Dahlia, Judge Posner,
You both rightfully zero in on the marriage-equality dissenters’ puzzling rage that this issue was decided by a “bare majority.” The implication here, I think, is that however invalid gays’ constitutional right to marry may be in the first place, it’s made even more invalid by the fact that it was decided by a 5–4 vote. Justice Clarence Thomas, in particular, seems enraged that the court, by such a slim margin, announced a right to dignity—even though “the Constitution contains no ‘dignity’ Clause.”
I’d like to focus on two cases, also decided by a 5–4 vote, that announced a new constitutional rule that is truly unsupported by the text of the Constitution.
First, and most glaringly, there’s Citizens United. In that case, the court overturned a century of law—by the slimmest possible margin—to hold that corporations have a First Amendment right to spend unlimited sums of cash on electioneering. Yet the First Amendment contains no Unlimited Spending Clause asserting that corporations may dump as much cash as they please into elections. Rather, it contains a Free Speech Clause guaranteeing only “the freedom of speech.” In deciding Citizens United, the conservative justices determined that spending money qualifies as speech, and that limitations on the use of that money violate corporations’ “freedom of speech.” This logic is, at best, a tenuous extrapolation from the text and meaning of the First Amendment. Still, the court’s conservatives did not hesitate to force their dubious rewrite of the Free Speech Clause onto the country.

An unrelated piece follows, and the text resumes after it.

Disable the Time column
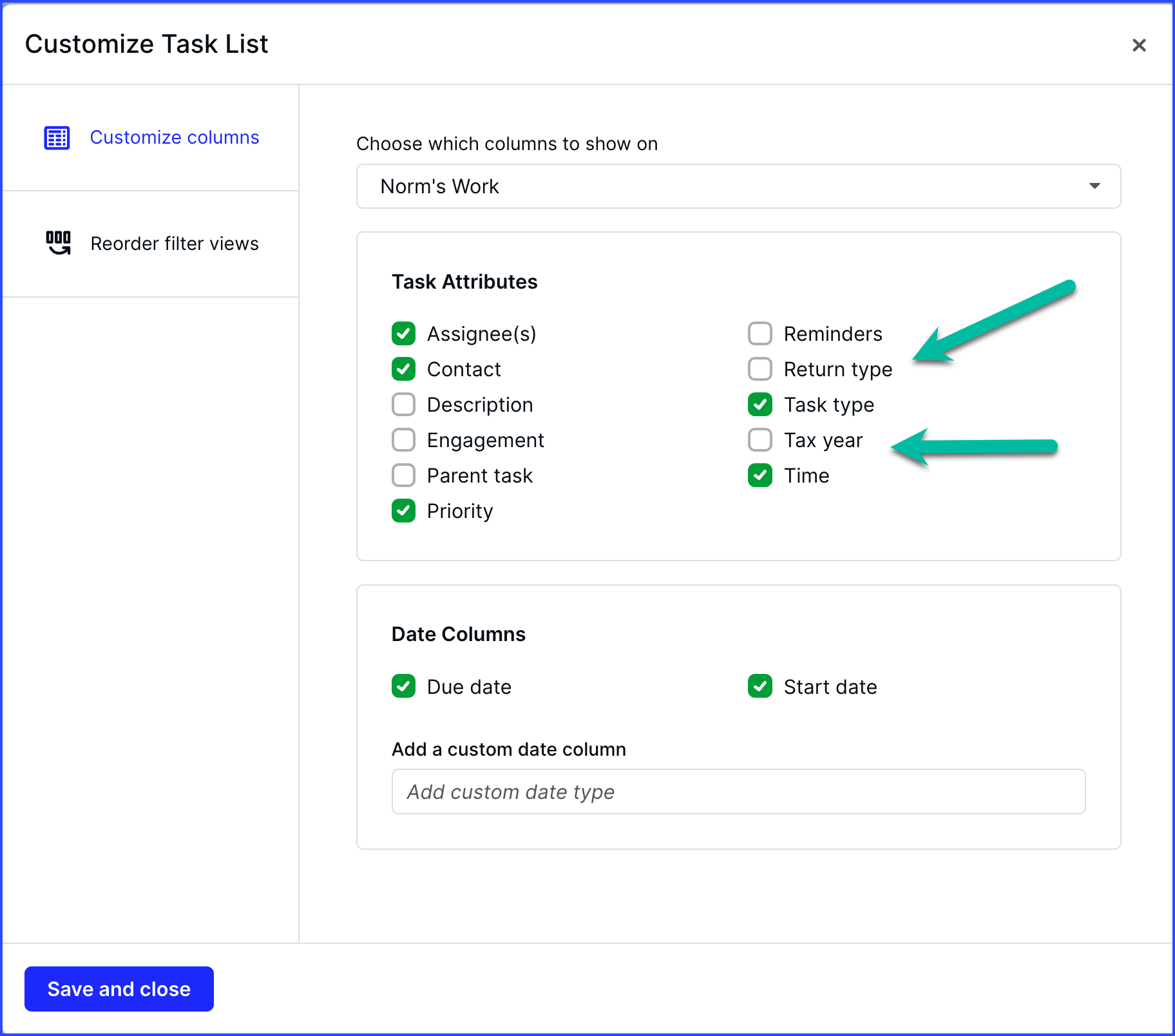 (x=760, y=475)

Second, we have the notorious Shelby County v. Holder. In Shelby County, the court invalidated a key provision of the Voting Rights Act, which required historically racist states to get federal permission before altering their voting procedures. Chief Justice John Roberts rooted his decision—another 5–4 one, note—in “the fundamental principle of equal sovereignty” of the states.
Judge Posner, as you and Eric Posner explained two years ago, that supposedly bedrock constitutional principle does not exist. At best, it may be gleaned—just barely—from the penumbras of several different provisions of the Constitution, none of which use the words “equal sovereignty.” Roberts and his fellow conservatives invented this principle, leaning on the emanations of other, somewhat random clauses, to imagine their way to a ruling. In the process, Roberts struck down a law that had been recently reauthorized by Congress (98–0 in the Senate, 390–33 in the House) and signed by the president.
Now consider the constitutional right to dignity. Thomas is right, of course, that the Constitution does not explicitly declare such a right. It does, however, assert that the government may not deprive any person of “liberty” without “due process of law,” and guarantees every person the “equal protection of the laws.”
To my mind, it is not far-fetched to believe that these two provisions, working in conjunction, promise every person a certain degree of individual autonomy walled off from interference by the state. Nor does it seem unreasonable to refer to the collective components of this autonomy as “dignity.” The court frequently invents terms to describe in shorthand a complex set of rights. (Think of the “freedom of expression,” which every justice accepts as right yet which does not appear explicitly in the Constitution.) Why shouldn’t the court describe the 14th Amendment’s guarantees of liberty and equality as creating a right to dignity?
I no longer expect consistency from the four marriage-equality dissenters. But I would appreciate a bit more honesty. As you say, Judge Posner, the history of constitutional law is the history of the Supreme Court imposing new rights on the entire country. Every justice on our current court continues that tradition when the end is one they value. They might at least admit they’re playing the game.